La Contemplation. Qu’est-ce que la contemplation ?
Saint Irénée disait que « La gloire de Dieu c’est l’homme vivant et la vie de l’homme c’est la contemplation de Dieu ». Contempler Dieu c’est donc vraiment vivre, vivre de la vie même de Dieu, contempler Dieu c’est lui rendre gloire, contempler Dieu c’est donc l’éternité commencée ici-bas, où l’âme est en prise avec l’éternel présent de Dieu.
En effet, Dieu a tout créé, pour Lui, pour sa gloire et la Création ne trouve sa fin qu’en Lui seul.
Déjà l’Ancien Testament nous montre Moïse comme un grand contemplatif. L’Exode raconte qu’il monta sur la montagne et la gloire de Yahvé demeura sur le mont Sinaï qu’une nuée couvrit pendant six jours. Le septième jour, Dieu appela Moïse du milieu de la nuée et la gloire de Yahvé était comme un feu dévorant. Alors Moïse entra dans la nuée. Il gravit la montagne où il demeura 40 jours et 40 nuits : 40 jours et 40 nuits de contemplation de la gloire de Yahvé ! Sa gloire était un feu dévorant de lumière et d’amour.
Cependant Dieu ne se laissa contempler qu’à travers la nuée, symbole de la Foi. Nous pouvons donc déjà dire que La contemplation est un regard de foi posé sur Dieu, présent mais invisible.
Voyez encore l’Évangile : il nous montre dans le récit de la Transfiguration combien l’acte de contemplation est la vie même de Dieu. Dieu se contemple lui-même en contemplant son propre fils : « Hic est Filius meus dilectus in quo mihi COMPLACUI », « Celui-ci est mon Fils bien aimé en qui j’ai mis toute ma complaisance ». Et réciproquement, Dieu se contemple lui-même en contemplant le Père : « En vérité, en vérité, je vous le dis, le Fils ne peut rien faire de lui-même qu’il ne le voie faire au Père. Ce que fait le Père, le Fils le fait pareillement car le Père aime le Fils et Lui montre tout ce qu’il fait ». Le Fils ne peut donc rien faire de lui-même, rien sans regarder le Père. Il n’y a rien que le Fils puisse réaliser sans maintenir le regard fixé sur le Père. Voyez comme le Fils se complait dans le Père, comme le Père se complait dans le Fils !

______________________________

■ Consigne 1 ■
Recopiez mot pour mot le passage du texte sur la contemplation, de « Déjà l’Ancien Testament » à « présent mais invisible. ».

[Enregistrements de pointage pour texte et éléments]
______________________________

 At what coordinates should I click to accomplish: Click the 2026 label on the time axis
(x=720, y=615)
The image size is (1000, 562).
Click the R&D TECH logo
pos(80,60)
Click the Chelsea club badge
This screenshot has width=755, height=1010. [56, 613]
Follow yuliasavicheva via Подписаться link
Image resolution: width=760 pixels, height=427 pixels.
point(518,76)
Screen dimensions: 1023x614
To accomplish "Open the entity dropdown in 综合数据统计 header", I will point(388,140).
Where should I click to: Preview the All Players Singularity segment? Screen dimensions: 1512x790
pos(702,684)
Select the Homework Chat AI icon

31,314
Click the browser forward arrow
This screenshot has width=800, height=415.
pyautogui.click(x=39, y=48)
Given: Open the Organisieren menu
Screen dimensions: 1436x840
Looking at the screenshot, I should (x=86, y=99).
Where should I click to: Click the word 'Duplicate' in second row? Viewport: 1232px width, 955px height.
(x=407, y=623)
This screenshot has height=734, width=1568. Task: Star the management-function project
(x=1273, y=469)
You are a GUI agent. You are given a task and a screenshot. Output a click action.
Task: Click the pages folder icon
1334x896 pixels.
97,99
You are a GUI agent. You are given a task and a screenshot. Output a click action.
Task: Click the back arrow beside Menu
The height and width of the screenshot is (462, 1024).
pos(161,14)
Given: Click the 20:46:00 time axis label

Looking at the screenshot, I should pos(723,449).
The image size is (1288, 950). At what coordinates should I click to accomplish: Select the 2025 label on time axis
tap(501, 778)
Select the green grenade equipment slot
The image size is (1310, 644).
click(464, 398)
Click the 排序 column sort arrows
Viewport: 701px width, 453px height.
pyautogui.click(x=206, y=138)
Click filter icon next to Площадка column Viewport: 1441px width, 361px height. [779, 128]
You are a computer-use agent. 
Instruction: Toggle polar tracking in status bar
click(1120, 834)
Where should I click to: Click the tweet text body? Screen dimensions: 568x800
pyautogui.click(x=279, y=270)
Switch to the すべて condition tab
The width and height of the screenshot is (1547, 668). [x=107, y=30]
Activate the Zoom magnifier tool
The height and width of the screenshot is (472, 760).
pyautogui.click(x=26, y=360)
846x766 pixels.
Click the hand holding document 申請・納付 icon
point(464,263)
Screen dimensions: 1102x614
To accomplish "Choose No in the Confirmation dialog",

______________________________

■ Consigne 2 ■
Citez sans aucune modification les lignes des enregistrements qui vont de la ligne contenant « Click the Chelsea club badge » à la ligne contenant « (x=407, y=623) », ces deux lignes comprises.

■ Réponse complète 1 ■
Déjà l’Ancien Testament nous montre Moïse comme un grand contemplatif. L’Exode raconte qu’il monta sur la montagne et la gloire de Yahvé demeura sur le mont Sinaï qu’une nuée couvrit pendant six jours. Le septième jour, Dieu appela Moïse du milieu de la nuée et la gloire de Yahvé était comme un feu dévorant. Alors Moïse entra dans la nuée. Il gravit la montagne où il demeura 40 jours et 40 nuits : 40 jours et 40 nuits de contemplation de la gloire de Yahvé ! Sa gloire était un feu dévorant de lumière et d’amour.
Cependant Dieu ne se laissa contempler qu’à travers la nuée, symbole de la Foi. Nous pouvons donc déjà dire que La contemplation est un regard de foi posé sur Dieu, présent mais invisible.

■ Réponse complète 2 ■
Click the Chelsea club badge
This screenshot has width=755, height=1010. [56, 613]
Follow yuliasavicheva via Подписаться link
Image resolution: width=760 pixels, height=427 pixels.
point(518,76)
Screen dimensions: 1023x614
To accomplish "Open the entity dropdown in 综合数据统计 header", I will point(388,140).
Where should I click to: Preview the All Players Singularity segment? Screen dimensions: 1512x790
pos(702,684)
Select the Homework Chat AI icon

31,314
Click the browser forward arrow
This screenshot has width=800, height=415.
pyautogui.click(x=39, y=48)
Given: Open the Organisieren menu
Screen dimensions: 1436x840
Looking at the screenshot, I should (x=86, y=99).
Where should I click to: Click the word 'Duplicate' in second row? Viewport: 1232px width, 955px height.
(x=407, y=623)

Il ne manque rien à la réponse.